CONFLICT OF LAWS. — IF THE ESTATE OF A DECEDENT IS SITUATE IN TWO OR

MORE COUNTRIES, and his executor incurs expenses of administration, they should be paid out of that part of the estate in the administration of which they were incurred, and not out of the part of the estate situated in another country.

Thomas I. Bergin, and Sullivan and Sullivan, for the appellant.

Smith, Wright, and Pomeroy, and John A. Wright, for the respondents.

VANCLIEF, C. This is an appeal by the executor of said estate, Vicente Cagigal Pezuela, from an order of the superior court of the city and county of San Francisco settling his final accounts. The deceased, a native of Spain, died in Spain on the fifth day of April, 1887, leaving a will executed in Spain according to the laws of that kingdom, and also in compliance with the laws of this state. At the time of his death he was a resident of the city and county of San Francisco, in this state, where he left property of the value of about ninety-seven thousand eight hundred dollars. He also left personal property in Spain of the value of about fifteen thousand dollars, and one half of a house and lot, and also left

property in Mexico. The will disposed of all his property to his seven children and four grandchildren, and appointed the appellant (who was his son-in-law, and a native and resident of Spain) executor, without bond or other security for the performance of the trust. There was no evidence of the laws of Spain, except the testimony of the appellant, who said he was not a Spanish lawyer, but testified that no other letters testamentary than a duly authenticated copy of the will were required by the laws of Spain to authorize him to administer the Spanish assets of the estate, although he would be required to render a final account to a Spanish tribunal, in order to be discharged from his trust. The will authorizes the executor to take possession of all kinds of property, credits, claims, and shares; to liquidate all accounts, and to approve them or not, as he sees fit; to claim, receive, collect, or pay whatsoever shall be owing the estate, or due by the same, of any nature whatsoever, wheresoever situated, giving and signing therefor the proper vouchers; to compound or settle differences which may arise, or submit them to friendly arbitration; to sell or exchange what may be deemed absolutely necessary, receiving the consideration therefor, and when exchanging, to make up any difference. In all matters in which the executor cannot personally act, he may give power of attorney, general or special, "with power of revocation and appointment of new attorneys in fact, and to the formation of an inventory, appraisement, accounts, and partition, carrying out said changes by themselves, without submitting or reporting the same to any tribunal of justice, this being expressly prohibited "; basing said prohibition on his confidence that his executor will do nothing but what is just.

The appellant accepted the trust; and having received from the proper officers of Spain duly authenticated copies of the will, and a proper certificate of the death of the testator, he proceeded immediately to collect and take possession of all that part of the assets of the estate which were then in Spain, and converted all the personal property into money. He then, with his family, removed to this state, for the purpose of residing here while administering the California assets. arrived in California in June, 1887, and on the twenty-second day of that month filed in the office of the clerk of the superior court of the city and county of San Francisco an authenti. cated copy of the will, which was afterwards admitted to probate by that court, and the appellant was appointed executor,

and he qualified to act as such on the twenty-sixth day of September, 1887.

▶ [GIVEN INFORMATION]:
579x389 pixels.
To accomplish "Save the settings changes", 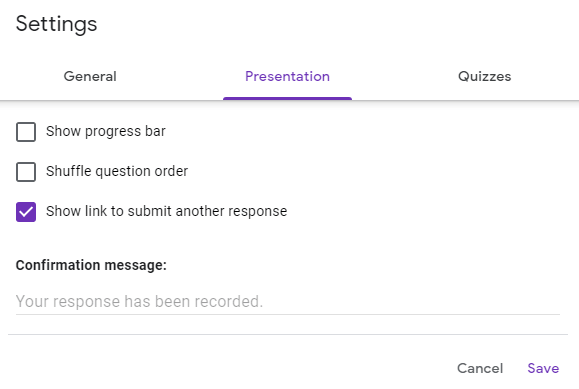I will pyautogui.click(x=543, y=368).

▶ [WHAT YOU ARE ASKED TO DO]:
Can you repeat the part of the estate appeal opinion that begins at the words "CONFLICT OF LAWS." and stops after "for the respondents."?

▶ [FULL ANSWER]:
CONFLICT OF LAWS. — IF THE ESTATE OF A DECEDENT IS SITUATE IN TWO OR

MORE COUNTRIES, and his executor incurs expenses of administration, they should be paid out of that part of the estate in the administration of which they were incurred, and not out of the part of the estate situated in another country.

Thomas I. Bergin, and Sullivan and Sullivan, for the appellant.

Smith, Wright, and Pomeroy, and John A. Wright, for the respondents.